На одной из фотографий, выставленных в серванте, Арина сразу узнала Сергея. На фото ему было лет пятнадцать, он стоял на сцене, вполоборота к своей партнёрше. Видимо, подростки что-то репетировали, потому что были в обычной одежде, а не в театральных костюмах. Лица девочки было практически не видно, одета и причёсана она была по моде конца 80-х: мелкие кудряшки, мешковатый свитер и брюки-бананы. На какую-то долю секунды фотография как будто показалась Арине знакомой. «Но где я могла её раньше видеть? Не иначе как в прошлой жизни. Или это у меня уже от голода галлюцинации начались, эффект дежавю», – иронично заключила девушка.

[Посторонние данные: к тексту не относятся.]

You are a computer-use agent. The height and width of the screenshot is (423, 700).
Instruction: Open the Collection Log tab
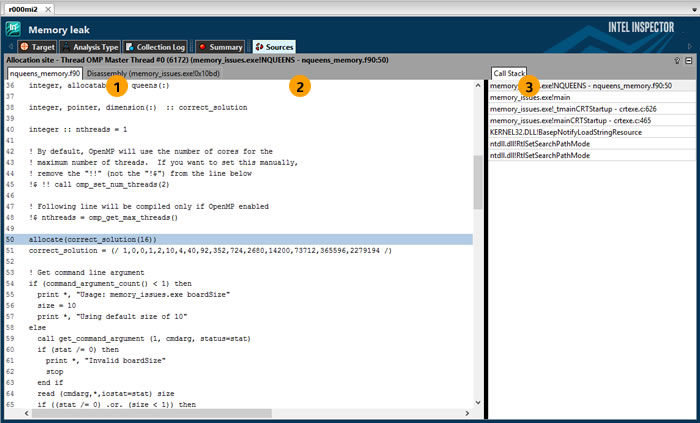click(155, 46)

– Это Серёжа с Риночкой «Сида» Корнеля в театральной студии репетируют, – заметив, что Фёдорова заинтересовалась фото, прокомментировала баба Поля. – Вы уж, Арина, на него не обижайтесь, он от женщин отвык совсем, всё работа да работа, даже не знаю, как сегодня так рано смог освободиться.
«Работа, конечно, работой, но про гаремы Михайловские легенды ходят, – с усмешкой подумала девушка. – Так что он скорее не от женщин отвык, а от нормальных непотребительских отношений с женщинами».
– Кто там что про «Сида» говорит? – Михайлов, бесшумно войдя в гостиную, уже стоял у Арины за спиной. – Монолог Родриго до сих пор помню:
До глуби сердца поражён
Смертельною стрелой, нежданной и лукавой,
На горестную месть поставлен в битве правой,
Неправой участью тесним со всех сторон,
Я медлю, недвижим, и смутен дух, невластный
Снести удар ужасный.
– Ладно тебе, Жерар Филипп новоявленный! – заворчала баба Поля. – Если уже освободился, иди, помоги мне на кухне, тарелки расставь. Соловья, как известно, баснями не кормят.
– Давайте я расставлю, – предложила Арина, – всё-таки, не царск… не мужское это дело, стол сервировать.
– Ещё чего, – возмутилась баба Поля, – заставлять гостей быть обслугой! Проводи-ка, Серёжа, девушку в ванную, а тарелки я сама расставлю. А то ты, неровен час, разобьёшь весь мой кузнецовский фарфор, дома, небось, всё домработница за тебя на кухне делает!
– Бабушка – какая ты милая, добрая, заботливая наседка, а я как цыплёнок под твоим нежным, добрым, жёлтым крылышком, – лилейным голоском произнёс Михайлов.
– Ну вот, теперь Борин репертуар, – вновь заворчала Полина Ефимовна, имея в виду, видимо, дядю олигарха. Открыв дверь в коридор, она скрылась на кухне.